Collected data entries:
>>
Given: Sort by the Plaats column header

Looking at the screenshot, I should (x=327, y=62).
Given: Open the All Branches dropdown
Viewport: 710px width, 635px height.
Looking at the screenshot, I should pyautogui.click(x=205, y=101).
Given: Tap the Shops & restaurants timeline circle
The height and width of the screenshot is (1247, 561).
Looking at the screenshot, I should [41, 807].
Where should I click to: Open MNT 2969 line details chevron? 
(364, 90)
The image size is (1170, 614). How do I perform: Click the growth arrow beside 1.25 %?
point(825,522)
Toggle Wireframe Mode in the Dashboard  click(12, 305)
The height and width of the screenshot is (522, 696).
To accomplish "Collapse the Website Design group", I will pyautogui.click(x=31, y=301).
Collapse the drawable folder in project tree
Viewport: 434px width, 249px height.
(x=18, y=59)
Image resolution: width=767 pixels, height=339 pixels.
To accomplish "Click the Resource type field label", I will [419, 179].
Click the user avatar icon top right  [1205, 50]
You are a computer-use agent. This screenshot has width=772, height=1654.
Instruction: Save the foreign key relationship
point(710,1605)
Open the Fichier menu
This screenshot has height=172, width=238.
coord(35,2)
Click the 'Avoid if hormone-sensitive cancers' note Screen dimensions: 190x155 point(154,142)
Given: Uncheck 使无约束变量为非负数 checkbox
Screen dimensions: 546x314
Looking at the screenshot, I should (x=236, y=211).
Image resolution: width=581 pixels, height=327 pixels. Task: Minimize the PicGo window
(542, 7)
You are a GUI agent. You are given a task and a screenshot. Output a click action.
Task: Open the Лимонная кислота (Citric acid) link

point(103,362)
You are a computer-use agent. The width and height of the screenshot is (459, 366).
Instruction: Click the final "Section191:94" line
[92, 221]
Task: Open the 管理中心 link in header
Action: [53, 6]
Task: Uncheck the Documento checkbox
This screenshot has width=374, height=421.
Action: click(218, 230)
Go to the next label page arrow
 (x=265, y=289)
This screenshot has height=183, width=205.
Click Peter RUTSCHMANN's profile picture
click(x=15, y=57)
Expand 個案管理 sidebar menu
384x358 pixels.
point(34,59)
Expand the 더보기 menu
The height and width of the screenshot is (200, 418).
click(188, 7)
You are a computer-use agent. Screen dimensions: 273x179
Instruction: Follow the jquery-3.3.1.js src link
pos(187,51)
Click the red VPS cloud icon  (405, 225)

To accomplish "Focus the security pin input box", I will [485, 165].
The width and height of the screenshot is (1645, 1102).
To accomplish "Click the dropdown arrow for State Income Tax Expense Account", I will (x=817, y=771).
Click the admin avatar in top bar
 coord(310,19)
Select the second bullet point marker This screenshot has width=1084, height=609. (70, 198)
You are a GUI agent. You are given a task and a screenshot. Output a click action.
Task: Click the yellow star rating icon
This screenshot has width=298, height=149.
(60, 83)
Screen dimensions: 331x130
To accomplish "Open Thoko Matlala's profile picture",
<<
**Exercise brief**
Give the entries again in full, exactly as they were written above.

**Solution for this problem**
Given: Sort by the Plaats column header

Looking at the screenshot, I should (x=327, y=62).
Given: Open the All Branches dropdown
Viewport: 710px width, 635px height.
Looking at the screenshot, I should pyautogui.click(x=205, y=101).
Given: Tap the Shops & restaurants timeline circle
The height and width of the screenshot is (1247, 561).
Looking at the screenshot, I should [41, 807].
Where should I click to: Open MNT 2969 line details chevron? 
(364, 90)
The image size is (1170, 614). How do I perform: Click the growth arrow beside 1.25 %?
point(825,522)
Toggle Wireframe Mode in the Dashboard  click(12, 305)
The height and width of the screenshot is (522, 696).
To accomplish "Collapse the Website Design group", I will pyautogui.click(x=31, y=301).
Collapse the drawable folder in project tree
Viewport: 434px width, 249px height.
(x=18, y=59)
Image resolution: width=767 pixels, height=339 pixels.
To accomplish "Click the Resource type field label", I will [419, 179].
Click the user avatar icon top right  [1205, 50]
You are a computer-use agent. This screenshot has width=772, height=1654.
Instruction: Save the foreign key relationship
point(710,1605)
Open the Fichier menu
This screenshot has height=172, width=238.
coord(35,2)
Click the 'Avoid if hormone-sensitive cancers' note Screen dimensions: 190x155 point(154,142)
Given: Uncheck 使无约束变量为非负数 checkbox
Screen dimensions: 546x314
Looking at the screenshot, I should (x=236, y=211).
Image resolution: width=581 pixels, height=327 pixels. Task: Minimize the PicGo window
(542, 7)
You are a GUI agent. You are given a task and a screenshot. Output a click action.
Task: Open the Лимонная кислота (Citric acid) link

point(103,362)
You are a computer-use agent. The width and height of the screenshot is (459, 366).
Instruction: Click the final "Section191:94" line
[92, 221]
Task: Open the 管理中心 link in header
Action: [53, 6]
Task: Uncheck the Documento checkbox
This screenshot has width=374, height=421.
Action: click(218, 230)
Go to the next label page arrow
 (x=265, y=289)
This screenshot has height=183, width=205.
Click Peter RUTSCHMANN's profile picture
click(x=15, y=57)
Expand 個案管理 sidebar menu
384x358 pixels.
point(34,59)
Expand the 더보기 menu
The height and width of the screenshot is (200, 418).
click(188, 7)
You are a computer-use agent. Screen dimensions: 273x179
Instruction: Follow the jquery-3.3.1.js src link
pos(187,51)
Click the red VPS cloud icon  (405, 225)

To accomplish "Focus the security pin input box", I will [485, 165].
The width and height of the screenshot is (1645, 1102).
To accomplish "Click the dropdown arrow for State Income Tax Expense Account", I will (x=817, y=771).
Click the admin avatar in top bar
 coord(310,19)
Select the second bullet point marker This screenshot has width=1084, height=609. (70, 198)
You are a GUI agent. You are given a task and a screenshot. Output a click action.
Task: Click the yellow star rating icon
This screenshot has width=298, height=149.
(60, 83)
Screen dimensions: 331x130
To accomplish "Open Thoko Matlala's profile picture",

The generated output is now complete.